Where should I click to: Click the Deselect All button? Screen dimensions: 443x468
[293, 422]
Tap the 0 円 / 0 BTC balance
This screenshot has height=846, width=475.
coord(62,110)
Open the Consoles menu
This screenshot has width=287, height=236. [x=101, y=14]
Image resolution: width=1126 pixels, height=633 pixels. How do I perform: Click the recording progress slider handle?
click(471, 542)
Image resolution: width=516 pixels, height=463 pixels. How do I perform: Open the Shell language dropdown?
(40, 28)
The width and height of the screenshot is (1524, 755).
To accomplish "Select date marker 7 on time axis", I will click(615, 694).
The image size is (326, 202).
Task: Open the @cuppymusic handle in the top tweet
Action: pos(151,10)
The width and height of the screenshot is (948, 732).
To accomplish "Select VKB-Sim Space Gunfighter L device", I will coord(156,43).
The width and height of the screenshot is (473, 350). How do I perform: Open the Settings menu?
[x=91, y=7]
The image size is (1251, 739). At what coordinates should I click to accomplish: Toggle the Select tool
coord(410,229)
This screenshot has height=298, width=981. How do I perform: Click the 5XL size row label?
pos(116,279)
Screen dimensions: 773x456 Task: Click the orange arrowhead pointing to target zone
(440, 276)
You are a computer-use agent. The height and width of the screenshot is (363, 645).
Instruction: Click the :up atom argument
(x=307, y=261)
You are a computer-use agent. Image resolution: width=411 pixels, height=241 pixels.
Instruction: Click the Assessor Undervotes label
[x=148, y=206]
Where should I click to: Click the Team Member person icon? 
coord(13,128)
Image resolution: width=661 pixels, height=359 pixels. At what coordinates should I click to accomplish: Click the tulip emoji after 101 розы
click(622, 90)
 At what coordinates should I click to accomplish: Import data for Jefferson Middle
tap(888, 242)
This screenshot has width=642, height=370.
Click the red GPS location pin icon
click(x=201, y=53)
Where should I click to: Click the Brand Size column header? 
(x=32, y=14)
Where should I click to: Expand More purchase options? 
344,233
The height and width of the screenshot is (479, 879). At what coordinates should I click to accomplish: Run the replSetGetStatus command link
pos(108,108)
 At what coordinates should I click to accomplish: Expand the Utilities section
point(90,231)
◇ ◇ ◇ ◇ ◇ ◇ ◇
**EXERCISE DESCRIPTION:**
The listing above should be returned in full, exactly as shown.

**OUTPUT OF THE EXERCISE:**
Where should I click to: Click the Deselect All button? Screen dimensions: 443x468
[293, 422]
Tap the 0 円 / 0 BTC balance
This screenshot has height=846, width=475.
coord(62,110)
Open the Consoles menu
This screenshot has width=287, height=236. [x=101, y=14]
Image resolution: width=1126 pixels, height=633 pixels. How do I perform: Click the recording progress slider handle?
click(471, 542)
Image resolution: width=516 pixels, height=463 pixels. How do I perform: Open the Shell language dropdown?
(40, 28)
The width and height of the screenshot is (1524, 755).
To accomplish "Select date marker 7 on time axis", I will click(615, 694).
The image size is (326, 202).
Task: Open the @cuppymusic handle in the top tweet
Action: pos(151,10)
The width and height of the screenshot is (948, 732).
To accomplish "Select VKB-Sim Space Gunfighter L device", I will coord(156,43).
The width and height of the screenshot is (473, 350). How do I perform: Open the Settings menu?
[x=91, y=7]
The image size is (1251, 739). At what coordinates should I click to accomplish: Toggle the Select tool
coord(410,229)
This screenshot has height=298, width=981. How do I perform: Click the 5XL size row label?
pos(116,279)
Screen dimensions: 773x456 Task: Click the orange arrowhead pointing to target zone
(440, 276)
You are a computer-use agent. The height and width of the screenshot is (363, 645).
Instruction: Click the :up atom argument
(x=307, y=261)
You are a computer-use agent. Image resolution: width=411 pixels, height=241 pixels.
Instruction: Click the Assessor Undervotes label
[x=148, y=206]
Where should I click to: Click the Team Member person icon? 
coord(13,128)
Image resolution: width=661 pixels, height=359 pixels. At what coordinates should I click to accomplish: Click the tulip emoji after 101 розы
click(622, 90)
 At what coordinates should I click to accomplish: Import data for Jefferson Middle
tap(888, 242)
This screenshot has width=642, height=370.
Click the red GPS location pin icon
click(x=201, y=53)
Where should I click to: Click the Brand Size column header? 
(x=32, y=14)
Where should I click to: Expand More purchase options? 
344,233
The height and width of the screenshot is (479, 879). At what coordinates should I click to accomplish: Run the replSetGetStatus command link
pos(108,108)
 At what coordinates should I click to accomplish: Expand the Utilities section
point(90,231)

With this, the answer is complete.